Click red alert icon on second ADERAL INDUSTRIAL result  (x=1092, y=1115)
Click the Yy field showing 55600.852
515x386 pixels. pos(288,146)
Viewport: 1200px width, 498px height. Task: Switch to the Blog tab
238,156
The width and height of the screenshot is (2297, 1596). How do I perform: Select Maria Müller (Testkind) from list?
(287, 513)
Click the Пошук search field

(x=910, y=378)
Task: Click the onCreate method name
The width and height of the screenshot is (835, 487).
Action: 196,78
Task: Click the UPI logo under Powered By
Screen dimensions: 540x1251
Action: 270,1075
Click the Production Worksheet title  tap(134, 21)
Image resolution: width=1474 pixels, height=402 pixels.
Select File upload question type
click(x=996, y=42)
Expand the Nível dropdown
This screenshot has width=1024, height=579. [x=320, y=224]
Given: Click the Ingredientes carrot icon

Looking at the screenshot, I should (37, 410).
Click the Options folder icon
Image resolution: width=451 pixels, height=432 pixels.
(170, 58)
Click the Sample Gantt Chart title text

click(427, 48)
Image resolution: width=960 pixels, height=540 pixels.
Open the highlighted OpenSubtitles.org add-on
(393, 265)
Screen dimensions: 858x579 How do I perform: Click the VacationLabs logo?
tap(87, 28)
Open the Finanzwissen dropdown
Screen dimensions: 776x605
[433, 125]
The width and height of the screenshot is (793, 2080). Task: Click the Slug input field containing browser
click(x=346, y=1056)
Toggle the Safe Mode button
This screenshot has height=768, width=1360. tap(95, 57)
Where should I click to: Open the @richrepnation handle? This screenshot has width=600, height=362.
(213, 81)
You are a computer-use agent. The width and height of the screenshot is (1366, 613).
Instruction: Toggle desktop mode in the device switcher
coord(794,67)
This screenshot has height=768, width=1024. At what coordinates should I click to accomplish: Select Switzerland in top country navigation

> [Work instructions] Turn the listing above into a numbered list, one line per item, leaving out the blank lines.

> [Output for this exercise]
1. Click red alert icon on second ADERAL INDUSTRIAL result  (x=1092, y=1115)
2. Click the Yy field showing 55600.852
3. 515x386 pixels. pos(288,146)
4. Viewport: 1200px width, 498px height. Task: Switch to the Blog tab
5. 238,156
6. The width and height of the screenshot is (2297, 1596). How do I perform: Select Maria Müller (Testkind) from list?
7. (287, 513)
8. Click the Пошук search field
9. (x=910, y=378)
10. Task: Click the onCreate method name
11. The width and height of the screenshot is (835, 487).
12. Action: 196,78
13. Task: Click the UPI logo under Powered By
14. Screen dimensions: 540x1251
15. Action: 270,1075
16. Click the Production Worksheet title  tap(134, 21)
17. Image resolution: width=1474 pixels, height=402 pixels.
18. Select File upload question type
19. click(x=996, y=42)
20. Expand the Nível dropdown
21. This screenshot has width=1024, height=579. [x=320, y=224]
22. Given: Click the Ingredientes carrot icon
23. Looking at the screenshot, I should (37, 410).
24. Click the Options folder icon
25. Image resolution: width=451 pixels, height=432 pixels.
26. (170, 58)
27. Click the Sample Gantt Chart title text
28. click(427, 48)
29. Image resolution: width=960 pixels, height=540 pixels.
30. Open the highlighted OpenSubtitles.org add-on
31. (393, 265)
32. Screen dimensions: 858x579 How do I perform: Click the VacationLabs logo?
33. tap(87, 28)
34. Open the Finanzwissen dropdown
35. Screen dimensions: 776x605
36. [433, 125]
37. The width and height of the screenshot is (793, 2080). Task: Click the Slug input field containing browser
38. click(x=346, y=1056)
39. Toggle the Safe Mode button
40. This screenshot has height=768, width=1360. tap(95, 57)
41. Where should I click to: Open the @richrepnation handle? This screenshot has width=600, height=362.
42. (213, 81)
43. You are a computer-use agent. The width and height of the screenshot is (1366, 613).
44. Instruction: Toggle desktop mode in the device switcher
45. coord(794,67)
46. This screenshot has height=768, width=1024. At what coordinates should I click to accomplish: Select Switzerland in top country navigation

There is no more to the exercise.